MICROCONTAINERS. Fluorescence photo-micrograph shows self-assembled hollow spheres that are approximately 3 to 8 microns in diameter. These giant molecules, which dwarf nanostructures like buckyballs, are smaller than the lipid and polymer vessicles used in industry to hold drugs, pigments and other substances. Because they provide finer dispersions and greater soluability, they promise to win numerous applications. |
The glowing hollow spheres above--as well as cylinders, solid rings and flat disks--are too small to be seen with the naked eye but they are the giants of the molecular world. And incredibly, they don't require laborious synthesis to combine their millions of atoms: they literally build themselves. By modifying the starting molecules, scientists can make these structures grow into their intended shapes, much in the same way as proteins and cells are genetically encoded to grow and arrange themselves into functioning entities.
Created by researchers from the University of Rochester, these structures are the largest self-assembling molecules yet--1,000 times larger, in fact, than any previously made. Larger than bacteria and most human cells--and clearly visible under an optical microscope--they fill a critical void between very tiny, molecular nanostructures, such as buckyballs (soccer ball-shaped cages of carbon atoms), and the microscale world of industrial colloids and encapsulants.

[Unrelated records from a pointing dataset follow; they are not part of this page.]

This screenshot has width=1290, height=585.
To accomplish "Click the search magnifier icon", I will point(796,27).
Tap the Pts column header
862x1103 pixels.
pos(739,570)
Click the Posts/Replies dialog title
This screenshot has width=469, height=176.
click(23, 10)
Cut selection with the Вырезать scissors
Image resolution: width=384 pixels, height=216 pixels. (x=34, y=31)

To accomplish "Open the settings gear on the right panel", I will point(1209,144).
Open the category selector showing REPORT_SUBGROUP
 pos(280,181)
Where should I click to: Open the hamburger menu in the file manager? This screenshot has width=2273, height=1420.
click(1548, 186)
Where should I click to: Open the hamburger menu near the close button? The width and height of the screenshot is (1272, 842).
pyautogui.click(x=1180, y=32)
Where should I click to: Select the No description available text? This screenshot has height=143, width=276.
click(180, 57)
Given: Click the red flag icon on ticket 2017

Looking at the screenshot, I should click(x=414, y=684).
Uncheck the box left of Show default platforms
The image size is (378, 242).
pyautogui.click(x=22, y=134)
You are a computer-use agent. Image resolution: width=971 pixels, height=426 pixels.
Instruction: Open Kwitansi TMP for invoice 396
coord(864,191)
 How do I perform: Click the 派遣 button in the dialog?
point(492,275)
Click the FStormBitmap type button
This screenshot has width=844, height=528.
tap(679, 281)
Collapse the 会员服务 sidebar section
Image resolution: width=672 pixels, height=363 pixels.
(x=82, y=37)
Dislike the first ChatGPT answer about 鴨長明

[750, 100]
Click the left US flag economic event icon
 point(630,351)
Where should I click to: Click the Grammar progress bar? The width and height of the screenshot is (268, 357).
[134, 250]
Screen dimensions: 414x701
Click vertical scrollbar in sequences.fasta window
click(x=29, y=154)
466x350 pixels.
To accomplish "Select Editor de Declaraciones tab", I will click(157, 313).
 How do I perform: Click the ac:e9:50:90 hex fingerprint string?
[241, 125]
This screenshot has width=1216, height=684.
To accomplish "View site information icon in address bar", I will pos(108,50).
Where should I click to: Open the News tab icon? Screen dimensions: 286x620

"In self-assembly, bigger, complex objects that function are the dream," says Samson Jenekhe, a professor of chemical engineering, chemistry and materials science and lead author of a paper in the March 20 issue of Science. "What we have done is to expand the size of the microscopic world, bridging from small molecules to the size of materials used in industry."
TINY TUBES. The hollow cylinders shown here are approximately 2 microns wide and a few microns long; the longest spans about 10 microns. |
Jenekhe, who also described his work on March 20 at a meeting of the American Physical Society in Los Angeles, foresees myriad practical applications for the molecular structures, from delivering drugs to formulating cosmetics, adhesives, paints, imaging media and pesticides. Encapsulating such products in tiny containers now involves coating droplets of the substance with a rigid covering. Also, because some of the objects are composed mainly of a hollow cavity surrounded by a fluorescent shell, they may even be useful in making microscopic lasers.
The largest of the structures created by Jenekhe and his colleague, X. Linda Chen, are just 50 microns long. But each of these microspheres can hold millions of nanostructures, such as buckyballs. Some studies have shown that buckyballs can shield living cells from damage and might be used in treating such diseases as diabetes. Shuttling billions of them into the body in a self-assembled shell might prove a convenient means of delivery.
TRAPPED BUCKYBALLS. An optical micrograph through cross polarizers shows self-assembled hollow spheres, approximately 20 to 30 microns in diameter, each filled with buckyballs. |
The Rochester engineers made their molecular behemoths by using larger molecules as a starting point. Instead of single atoms or the building blocks of cells used by previous researchers, they selected the precursors of large polymers used in making commercial plastics. "Most researchers have used small molecules, believing it would be impossible to tame polymers into self-assembling," Jenekhe notes. "A few have tried to self-assemble polymers, but without much success."
Jenekhe and his colleagues chose poly(phenylquinoline)-block polystyrene, a polymer used in paints, adhesives and foam polystyrene cups. This chain consists of a rigid half and a flexible half--and like oil and water, the two ends behave very differently under some conditions. By manipulating the behavior of these ends, the team forces the polymer chains to assemble into specified shapes and sizes. Once the polymer is prepared, it takes the molecules just minutes to organize themselves into discrete microscopic objects.
Key to the success of Jenekhe and Chen was their ability to incorporate hydrogen bonds into polymer structures. The hydrogen bonds give them the same source of stability that helps DNA and self-assembled proteins in nature arrange themselves into functioning objects. Jenekhe says the University of Rochester has filed a patent on the technique.